> _Provided data_:
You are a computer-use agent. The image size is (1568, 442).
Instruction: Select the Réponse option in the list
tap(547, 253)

* * *

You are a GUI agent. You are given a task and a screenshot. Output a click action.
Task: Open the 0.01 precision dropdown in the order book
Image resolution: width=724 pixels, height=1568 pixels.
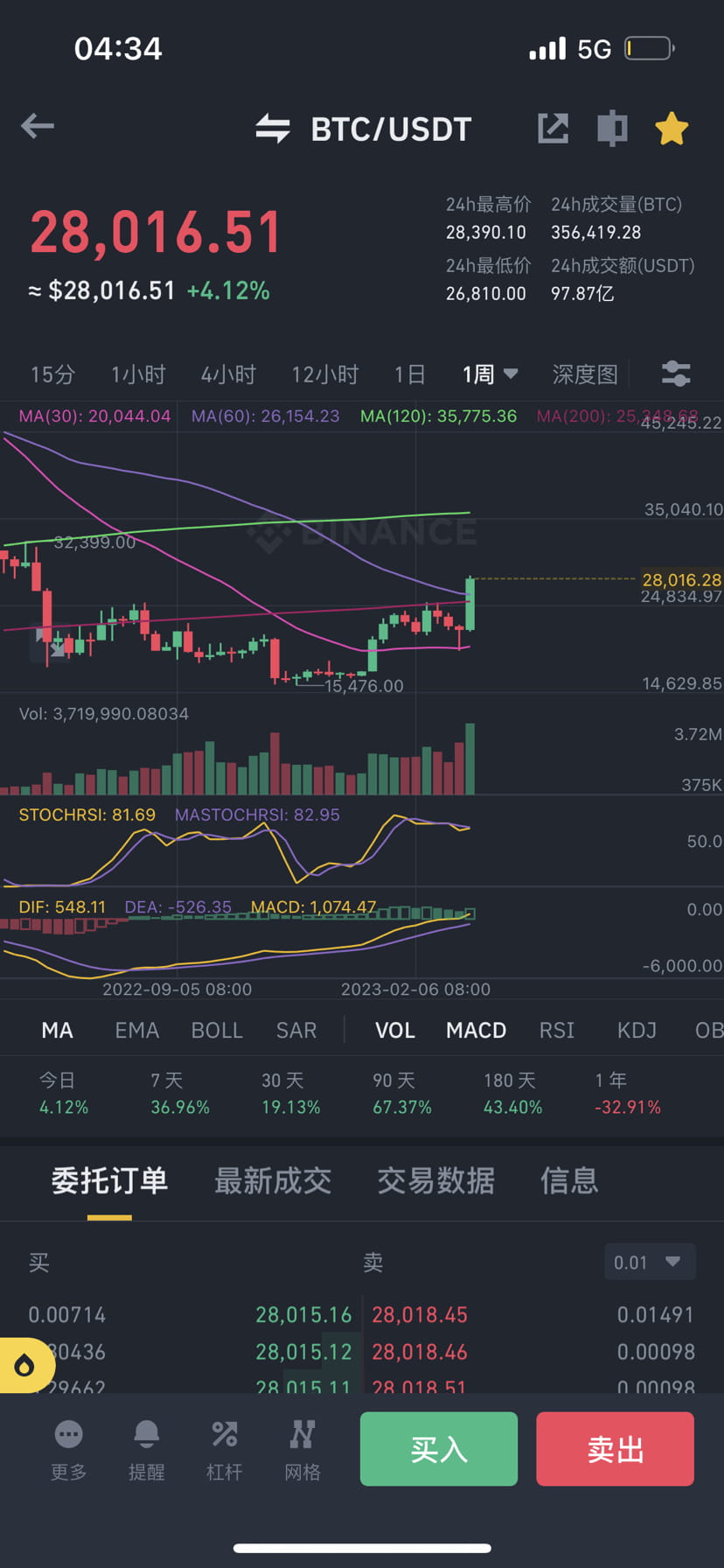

---

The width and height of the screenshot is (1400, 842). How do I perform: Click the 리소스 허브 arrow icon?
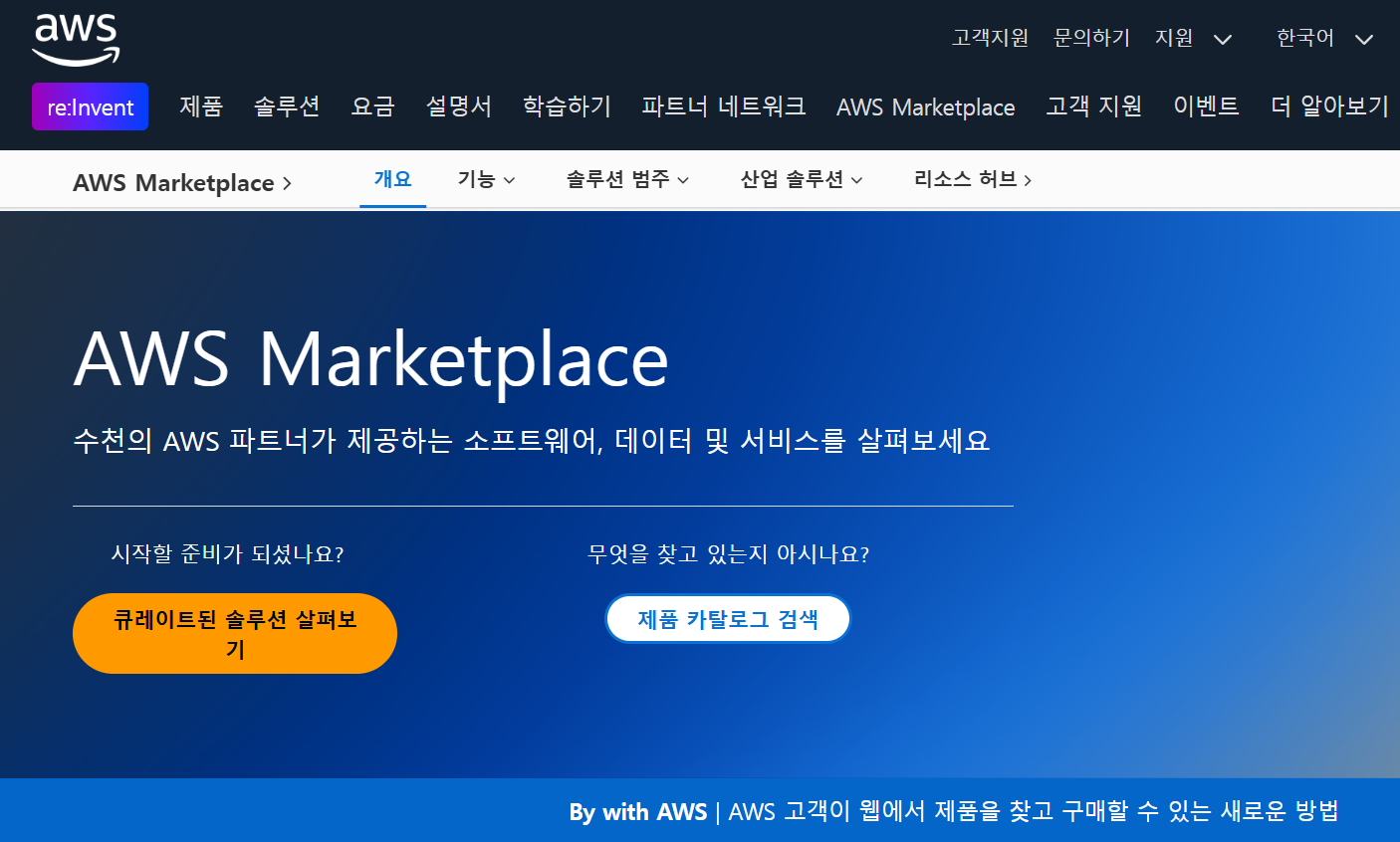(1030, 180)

> _Exercise requirements_: Out of the material above, output word for word the line with "You are a GUI", the line with "Image resolution: width=724", and all lines between them, with nothing else.

> _Response box_:
You are a GUI agent. You are given a task and a screenshot. Output a click action.
Task: Open the 0.01 precision dropdown in the order book
Image resolution: width=724 pixels, height=1568 pixels.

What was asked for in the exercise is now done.